HAR : Pour ramener les prix de l'internet à la portée des internautes malgaches, une approche multidimensionnelle s'impose. Cela suppose d'initier un dialogue constructif entre les autorités, les opérateurs téléphoniques, la société civile et les groupements de consommateurs afin d'évoquer les impacts de cette augmentation et ses conséquences, et de trouver des solutions durables.

Il est primordial de libéraliser le marché de l'internet, de favoriser une véritable concurrence dans le secteur des télécommunications et d'adopter des politiques qui rendent l'internet plus ou moins accessible à tous, étant donné que le nombre d'utilisateurs d'internet à Madagascar a atteint un niveau considérable (le chiffre avancé est proche de 4 millions sur une population de 28 millions) où les opérateurs peuvent tous trouver leur compte même avec l’annonce en grande pompe de l’arrivé imminente de Starlink sur le marché.

De plus, une surveillance continue et une mobilisation citoyenne sont nécessaires pour veiller à ce que les intérêts des utilisateurs soient aussi pris en compte dans les décisions relatives à l'accès à l'internet.
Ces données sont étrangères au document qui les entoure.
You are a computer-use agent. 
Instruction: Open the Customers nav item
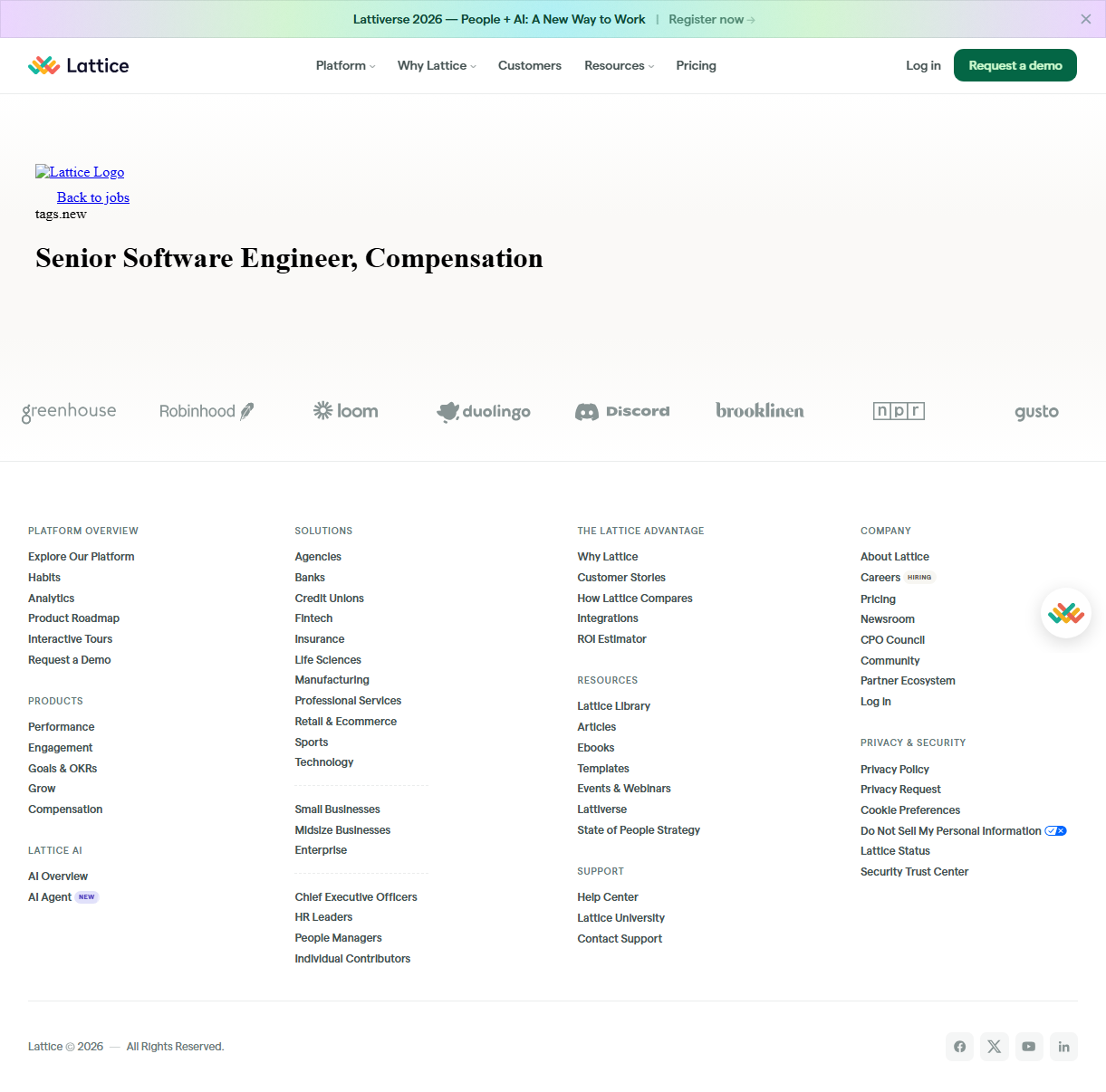pos(530,65)
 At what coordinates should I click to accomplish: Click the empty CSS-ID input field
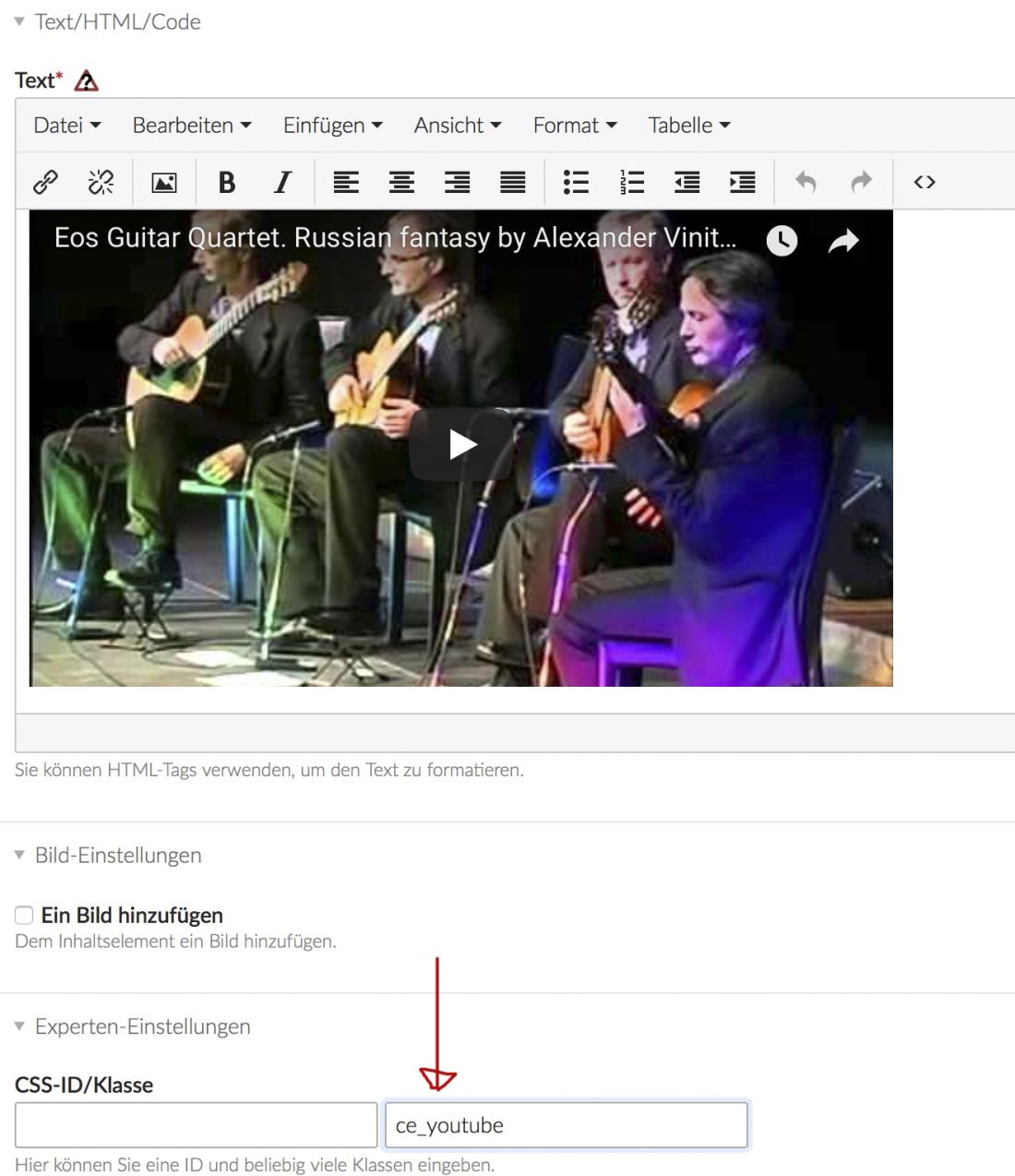tap(196, 1125)
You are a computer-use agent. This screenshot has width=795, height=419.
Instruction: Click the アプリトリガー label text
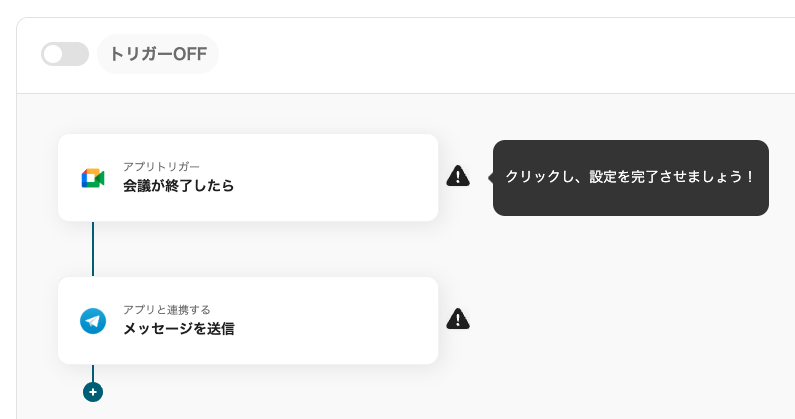161,166
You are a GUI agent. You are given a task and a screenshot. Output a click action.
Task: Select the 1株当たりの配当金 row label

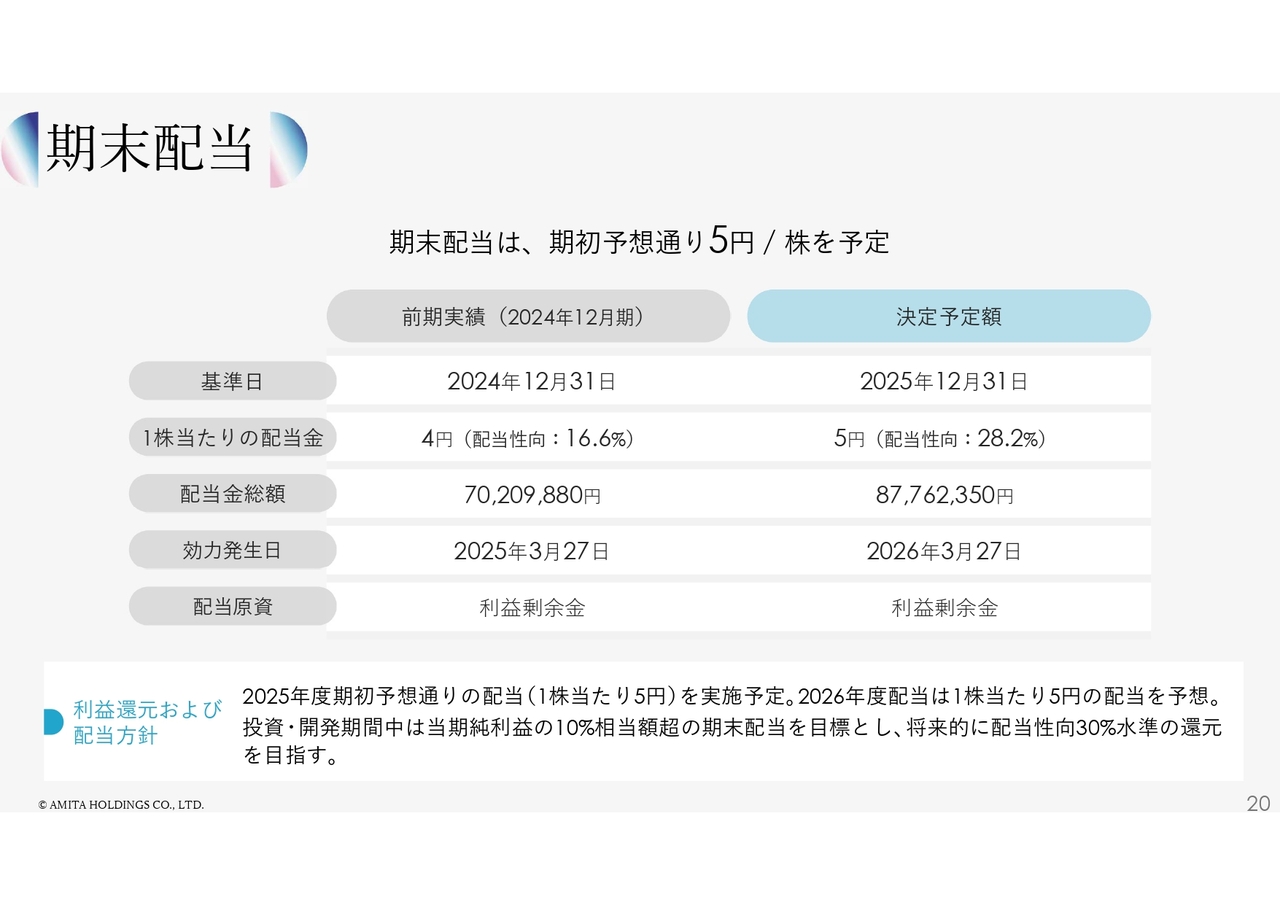[232, 438]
Une pétition en ligne a été envisagée ces derniers jours pour permettre aux citoyens de s'exprimer librement sur cette question, car il semble que les utilisateurs n'ont pas été consultés avant la prise de cette décision.  Les opérateurs eux-mêmes ont été pris au dépourvu le jour de l’augmentation.

Il faudrait envisager de créer une association d'utilisateurs d'internet afin de mener des actions, notamment des campagnes de sensibilisation et des lettres ouvertes adressées aux autorités pour exprimer nos préoccupations. Il est aussi  essentiel de s'asseoir avec les opérateurs pour discuter, dans l'espoir qu'il ne soit pas trop tard pour qu'ils se rallient à notre cause, car ils perdent également une part importante de marché dans cette affaire.

Dans un tel contexte, il est donc crucial que les autorités interviennent pour que l'internet soit à nouveau la portée de tous les Malgaches.